Legenda Boston Celtics nie kryje rozczarowania wobec byłego rozgrywającego bostońskiej ekipy. Zdaniem Kevina Garnetta u obecnego gracza Brooklyn Nets brakowało odpowiedniego charakteru i podejścia, aby dalej mógł godnie reprezentować barwy słynnego klubu.
Decyzja Kyriego Irvinga o opuszczeniu przed sezonem Celtics na rzecz Nets spotkała się z dużą krytyką, zwłaszcza wśród fanów NBA. Według ikony najbardziej utytułowanego klubu Kevina Garnetta Irving po prostu nie miał przysłowiowych „jaj” żeby grać dla Bostonu.
Garnett udzielił bezpośredniej odpowiedzi na pytanie, czy był zaskoczony decyzją Irvinga o odejściu z Celtics. –Nie – odparł stanowczo, po czym zasugerował, że Irving nie miał mentalnego nastawienia dla Beantown.
– Boston to trudne miasto, stary. Trzeba mieć duże jaja, żeby tam być – powiedział Garnett.

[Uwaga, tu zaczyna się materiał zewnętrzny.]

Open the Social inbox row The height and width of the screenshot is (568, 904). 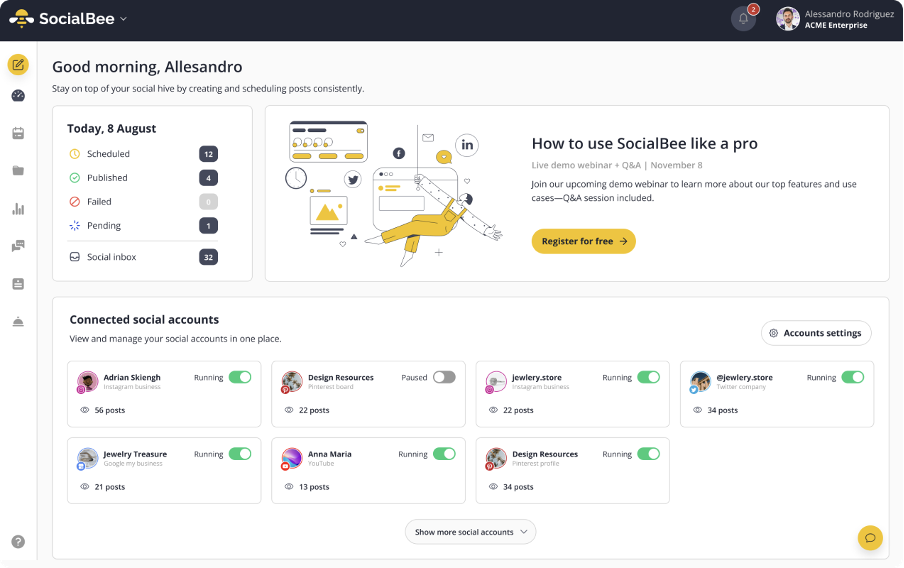point(142,257)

– Musisz tego chcieć. Ludzie chcą tego dla Ciebie. Właśnie dlatego Paul (Pierce) był idealny. Paul chciał rzucać za każdym razem. Na przykład masz 0 na 14 z gry, a on odpowiada – wiem, ale oni tego chcą – dodał.
KG, który również grał w Nets zauważył, że Kyrie Irving i Kevin Durant dołączyli do niewłaściwej nowojorskiej drużyny.
– Oni powinni dołączyć do Knicks, jeśli mam być szczery – stwierdził. – Zdecydowanie nie jestem fanem Knicks. Ale jeśli przybywają do miasta i dominują, człowieku… Pierwsza supergwiazda, która uderzy w Nowy Jork spowoduje wibracje. To coś więcej niż życie. Pamiętaj, że to powiedziałem. Każdy kawałek nadziei w tym mieście będzie szaleństwem. Ludzie na to czekają – zaznaczył przyszły członek Galerii Sław.
Tymczasem Brooklyn Nets nadal grają bez Kyriego Irvinga, który dochodzi do siebie po uderzeniu w prawy bark. Od tego czasu nie podróżuje z zespołem. Prawdopodobnie będzie musiał opuścić jeszcze co najmniej dwa najbliższe spotkania.
Brooklyn Nets z bilansem 10-10 zajmują obecnie 7. miejsce w konferencji Wschodniej.